Rule based exceptions

  • If the token is only whitespace, e.g. , \t , \n, etc. then the tagger will return only one tag which will be the Z9 tag and no other tags, even if top_n is greater than 1.

Parameters

  • pretrained_model_name_or_path : str | Path
    The string ID or path of the pretrained neural Word Sense Disambiguation (WSD) model to load.

    NOTE: currently we only support the wsd_torch_models.bem.BEM model

    • A string, the model id of a pretrained wsd-torch-models that is hosted on the HuggingFace Hub.
    • A Path or str that is a directory that can be loaded through from_pretrained method from a wsd-torch-models model

    NOTE: this model name or path has to also be able to load the tokenizer using the function transformers.AutoTokenizer.from_pretrained(pretrained_model_name_or_path)

  • top_n : int, optional (default = -1)
    The number of tags to predict. Default -1 which predicts all tags. If 0 will raise a ValueError.

  • device : str, optional (default = 'cpu')
    The device to load the model on. e.g. 'cpu', it has to be a string that can be passed to torch.device.

  • tokenizer_kwargs : dict[str, Any] | None, optional (default = None)
    Keyword arguments to pass to the tokenizer's transformers.AutoTokenizer.from_pretrained method.
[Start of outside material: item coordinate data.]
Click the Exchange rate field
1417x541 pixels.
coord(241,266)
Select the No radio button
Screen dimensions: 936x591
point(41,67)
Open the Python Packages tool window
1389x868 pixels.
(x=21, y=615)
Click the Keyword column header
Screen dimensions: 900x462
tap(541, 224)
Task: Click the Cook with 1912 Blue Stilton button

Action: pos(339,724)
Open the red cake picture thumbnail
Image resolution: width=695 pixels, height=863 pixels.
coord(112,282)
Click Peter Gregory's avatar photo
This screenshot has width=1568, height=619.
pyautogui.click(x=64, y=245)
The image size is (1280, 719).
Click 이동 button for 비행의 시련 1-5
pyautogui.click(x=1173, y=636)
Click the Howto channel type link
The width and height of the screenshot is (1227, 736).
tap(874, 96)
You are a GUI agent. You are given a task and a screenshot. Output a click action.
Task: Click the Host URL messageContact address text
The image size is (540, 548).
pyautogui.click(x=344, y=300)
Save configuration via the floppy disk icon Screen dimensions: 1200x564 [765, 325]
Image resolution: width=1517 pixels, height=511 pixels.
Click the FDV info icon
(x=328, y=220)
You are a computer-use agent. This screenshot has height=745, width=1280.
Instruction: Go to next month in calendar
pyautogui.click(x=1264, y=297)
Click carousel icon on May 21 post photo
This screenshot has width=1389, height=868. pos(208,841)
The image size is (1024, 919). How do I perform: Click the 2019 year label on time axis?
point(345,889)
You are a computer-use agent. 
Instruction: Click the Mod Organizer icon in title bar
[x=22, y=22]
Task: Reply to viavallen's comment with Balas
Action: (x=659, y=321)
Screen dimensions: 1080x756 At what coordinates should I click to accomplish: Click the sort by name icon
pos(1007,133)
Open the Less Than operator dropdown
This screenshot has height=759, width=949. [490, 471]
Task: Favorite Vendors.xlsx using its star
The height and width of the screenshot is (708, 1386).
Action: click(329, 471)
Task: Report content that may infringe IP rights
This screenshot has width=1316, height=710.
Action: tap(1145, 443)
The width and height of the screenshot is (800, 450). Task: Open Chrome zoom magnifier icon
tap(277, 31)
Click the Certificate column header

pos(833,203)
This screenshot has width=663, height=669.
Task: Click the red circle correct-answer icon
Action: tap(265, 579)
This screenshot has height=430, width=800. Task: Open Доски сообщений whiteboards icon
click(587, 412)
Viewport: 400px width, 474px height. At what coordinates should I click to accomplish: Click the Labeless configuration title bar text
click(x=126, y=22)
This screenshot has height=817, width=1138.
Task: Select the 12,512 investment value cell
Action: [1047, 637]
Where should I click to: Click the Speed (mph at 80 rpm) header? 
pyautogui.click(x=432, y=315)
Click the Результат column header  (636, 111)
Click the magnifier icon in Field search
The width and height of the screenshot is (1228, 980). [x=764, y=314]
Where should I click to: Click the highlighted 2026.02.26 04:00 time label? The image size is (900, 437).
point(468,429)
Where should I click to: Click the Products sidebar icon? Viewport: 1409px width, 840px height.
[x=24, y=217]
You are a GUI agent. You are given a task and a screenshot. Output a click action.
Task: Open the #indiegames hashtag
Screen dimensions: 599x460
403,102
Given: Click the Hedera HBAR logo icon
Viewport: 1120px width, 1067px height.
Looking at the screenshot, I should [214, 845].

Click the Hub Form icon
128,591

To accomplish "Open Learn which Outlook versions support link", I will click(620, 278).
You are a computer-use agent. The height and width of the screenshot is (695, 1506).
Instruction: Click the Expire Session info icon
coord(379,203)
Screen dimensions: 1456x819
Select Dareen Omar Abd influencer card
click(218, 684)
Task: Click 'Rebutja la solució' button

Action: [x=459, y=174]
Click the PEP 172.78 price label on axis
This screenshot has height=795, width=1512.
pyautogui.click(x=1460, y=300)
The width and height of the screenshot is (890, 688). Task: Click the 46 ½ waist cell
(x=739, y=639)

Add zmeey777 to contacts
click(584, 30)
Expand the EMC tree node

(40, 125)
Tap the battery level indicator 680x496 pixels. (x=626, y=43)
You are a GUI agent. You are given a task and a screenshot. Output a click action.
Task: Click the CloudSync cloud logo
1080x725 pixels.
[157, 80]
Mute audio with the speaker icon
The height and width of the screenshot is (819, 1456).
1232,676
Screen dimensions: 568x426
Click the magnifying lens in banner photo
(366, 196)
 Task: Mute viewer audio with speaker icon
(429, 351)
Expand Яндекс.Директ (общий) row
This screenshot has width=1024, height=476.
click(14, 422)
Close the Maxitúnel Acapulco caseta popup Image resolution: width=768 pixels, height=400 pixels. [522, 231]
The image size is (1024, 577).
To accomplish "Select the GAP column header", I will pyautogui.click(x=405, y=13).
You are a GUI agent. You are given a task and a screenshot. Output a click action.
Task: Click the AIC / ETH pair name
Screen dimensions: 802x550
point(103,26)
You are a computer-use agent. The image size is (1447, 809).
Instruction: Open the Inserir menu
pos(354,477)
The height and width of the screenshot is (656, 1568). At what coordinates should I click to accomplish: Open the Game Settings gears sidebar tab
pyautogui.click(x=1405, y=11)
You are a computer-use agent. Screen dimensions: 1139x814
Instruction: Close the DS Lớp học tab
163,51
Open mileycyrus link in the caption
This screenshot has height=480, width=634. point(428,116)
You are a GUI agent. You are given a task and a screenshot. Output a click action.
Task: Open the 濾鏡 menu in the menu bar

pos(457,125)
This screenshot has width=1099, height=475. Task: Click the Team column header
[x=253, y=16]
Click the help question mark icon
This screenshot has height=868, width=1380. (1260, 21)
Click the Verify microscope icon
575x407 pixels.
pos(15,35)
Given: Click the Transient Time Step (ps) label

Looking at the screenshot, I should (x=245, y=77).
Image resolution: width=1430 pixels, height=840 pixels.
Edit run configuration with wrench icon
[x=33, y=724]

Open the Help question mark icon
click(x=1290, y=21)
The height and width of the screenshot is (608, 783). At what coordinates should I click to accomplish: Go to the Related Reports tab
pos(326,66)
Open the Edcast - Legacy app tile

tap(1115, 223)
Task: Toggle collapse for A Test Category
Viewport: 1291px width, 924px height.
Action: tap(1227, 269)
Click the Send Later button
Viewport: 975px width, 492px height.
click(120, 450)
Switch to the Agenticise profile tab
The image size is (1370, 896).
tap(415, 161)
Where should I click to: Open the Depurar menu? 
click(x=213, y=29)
These keyword arguments are only passed to the tokenizer on initialization.

Instance Attributes

  • wsd_model : wsd_torch_models.bem.BEM
    The neural Word Sense Disambiguation (WSD) model that was loaded using the pretrained_model_name_or_path.
  • tokenizer : transformers.PreTrainedTokenizerBase
    The tokenizer that was loaded using the pretrained_model_name_or_path.
  • top_n : int
    The number of tags to predict.
  • device : torch.device
    The device that the wsd_model was loaded on. e.g. torch.device tokenizer_kwargs (dict[str, Any] | None): Keyword arguments to pass to the tokenizer's transformers.AutoTokenizer.from_pretrained method. Default None.

Raises

  • ValueError
    If top_n is 0 or less than -1.

Examples

from pymusas.taggers.neural import NeuralTagger
tokenizer_kwargs = {"add_prefix_space": True}
neural_tagger = NeuralTagger("ucrelnlp/PyMUSAS-Neural-English-Small-BEM",
device="cpu", top_n=2, tokenizer_kwargs=tokenizer_kwargs)
tokens = ["The", "river", "bank", "was", "full", "of", "fish", " "]
tags_and_indices = neural_tagger(tokens)
expected_tags = [["Z5", "N5"], ["M4", "W3"], ["M4", "W3"], ["A3", "Z5"],
["N5.1", "I3.2"], ["Z5", "N5"], ["L2", "F1"], ["Z9"]]
expected_tag_indices = [[(0, 1)], [(1, 2)], [(2, 3)], [(3, 4)],
[(4, 5)], [(5, 6)], [(6, 7)], [(7, 8)]]
assert tags_and_indices == list(zip(expected_tags, expected_tag_indices))

__call__

class NeuralTagger:
| ...
| @torch.inference_mode(mode=True)
| def __call__(
| self,
| tokens: List[str]
| ) -> List[Tuple[List[str], List[Tuple[int, int]]]]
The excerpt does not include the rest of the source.